### Information provided ###

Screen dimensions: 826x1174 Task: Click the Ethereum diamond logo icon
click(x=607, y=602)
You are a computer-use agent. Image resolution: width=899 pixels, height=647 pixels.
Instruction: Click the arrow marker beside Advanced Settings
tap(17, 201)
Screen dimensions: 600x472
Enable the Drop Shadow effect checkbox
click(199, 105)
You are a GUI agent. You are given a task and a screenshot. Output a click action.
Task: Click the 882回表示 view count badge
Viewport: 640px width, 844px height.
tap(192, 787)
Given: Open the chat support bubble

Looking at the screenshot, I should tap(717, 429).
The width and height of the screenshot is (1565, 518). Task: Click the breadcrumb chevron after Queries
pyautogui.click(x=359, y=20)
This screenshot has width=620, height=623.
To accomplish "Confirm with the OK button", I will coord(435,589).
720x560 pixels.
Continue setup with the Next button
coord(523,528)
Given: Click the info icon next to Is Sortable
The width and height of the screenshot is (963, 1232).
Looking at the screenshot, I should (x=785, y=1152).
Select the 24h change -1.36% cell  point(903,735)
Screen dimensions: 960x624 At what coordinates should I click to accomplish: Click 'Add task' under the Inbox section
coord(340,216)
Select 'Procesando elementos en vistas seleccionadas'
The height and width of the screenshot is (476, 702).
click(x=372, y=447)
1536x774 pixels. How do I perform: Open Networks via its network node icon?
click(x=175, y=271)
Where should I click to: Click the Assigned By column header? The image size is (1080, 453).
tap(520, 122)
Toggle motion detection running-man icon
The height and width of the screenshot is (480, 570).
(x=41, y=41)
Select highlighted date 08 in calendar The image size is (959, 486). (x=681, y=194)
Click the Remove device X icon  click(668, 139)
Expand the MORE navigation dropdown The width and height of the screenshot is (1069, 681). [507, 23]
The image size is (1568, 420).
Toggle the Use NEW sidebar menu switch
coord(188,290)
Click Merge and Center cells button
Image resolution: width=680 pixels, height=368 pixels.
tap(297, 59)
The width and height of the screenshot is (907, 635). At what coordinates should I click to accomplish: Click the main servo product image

###

### What is required
Every line that contains the string "agent" should be copied from the records.

### Your solution
You are a computer-use agent. Image resolution: width=899 pixels, height=647 pixels.
You are a GUI agent. You are given a task and a screenshot. Output a click action.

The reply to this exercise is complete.